● Instructions
1 > From the FPO article, list every item that small and marginal farmers are said to struggle to access individually.
2 > Render this sentence from the FPO article in Spanish: "More than 85% of Indian farmers cultivate small and marginal holdings."
3 > Retype the passage of the FPO article starting at "In 2020, the" and ending at "Producer Organisations (FPOs).".

[Document segment start]

India Decided to Build 10,000 Farmer Producer Organisations. The Bigger Question Is: Why 10,000?

In 2020, the Government of India announced one of the most ambitious institutional projects in the country's agricultural history:

Create and support 10,000 Farmer Producer Organisations (FPOs).

The objective was clear.

India's agricultural challenge wasn't a lack of farmers.

It was fragmentation.

More than 85% of Indian farmers cultivate small and marginal holdings. Individually, they struggle to access:

Better markets

Credit

Technology

Storage

Processing

Exports

Collectively, they become something much more interesting.

They become businesses.

At least, that's the theory.

Five years later, enough time has passed to ask an important question:

Has the 10,000 FPO Mission transformed Indian agriculture---or is it still a large-scale policy experiment?

The answer is somewhere in between.

The Logic Behind the Mission Was Difficult to Dispute

Farmer Producer Organisations solve a fundamental economic problem.

Markets reward scale.

Indian agriculture rarely has it.

Imagine:

One farmer selling 500 kg of tomatoes.

One FPO selling 500 tonnes.

Who receives more attention from buyers?

Who negotiates better prices?

Who accesses export markets?

The answer is obvious.

This is why institutions such as:

NABARD

SFAC

NCDC

State governments

have spent years promoting collective agricultural enterprises.

[Document segment end]
[Source material start]

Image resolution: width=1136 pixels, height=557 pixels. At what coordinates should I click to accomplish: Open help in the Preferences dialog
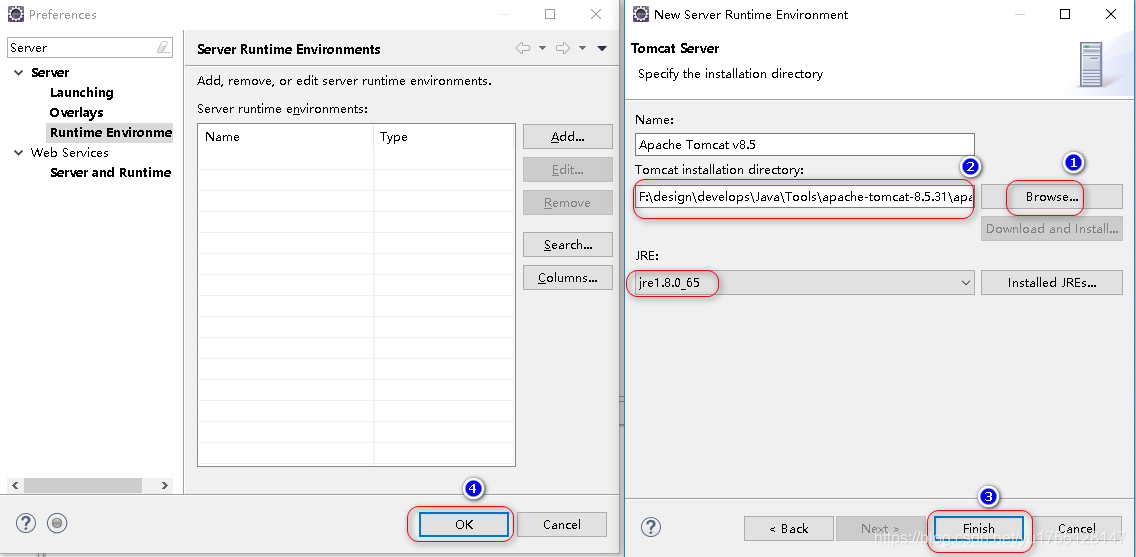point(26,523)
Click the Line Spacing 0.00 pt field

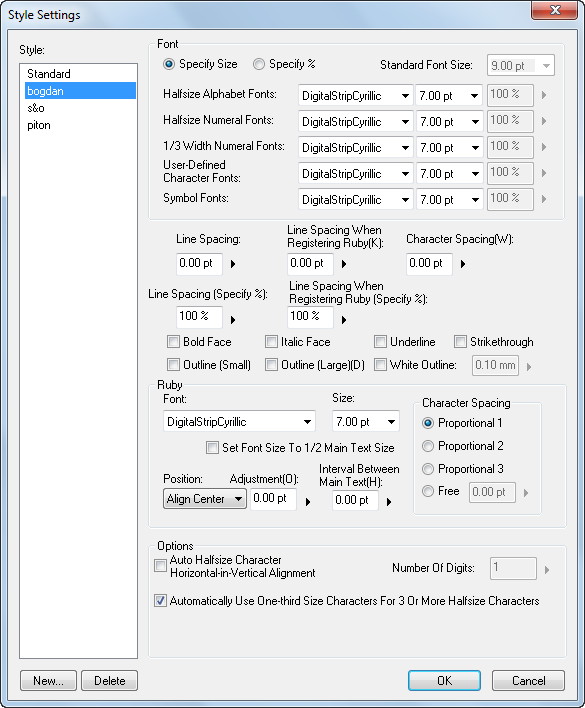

[Source material end]

● Solutions in order
1 >
Better markets
Credit
Technology
Storage
Processing
Exports

2 > Más del 85 % de los agricultores indios cultivan explotaciones pequeñas y marginales.

3 >
In 2020, the Government of India announced one of the most ambitious institutional projects in the country's agricultural history:

Create and support 10,000 Farmer Producer Organisations (FPOs).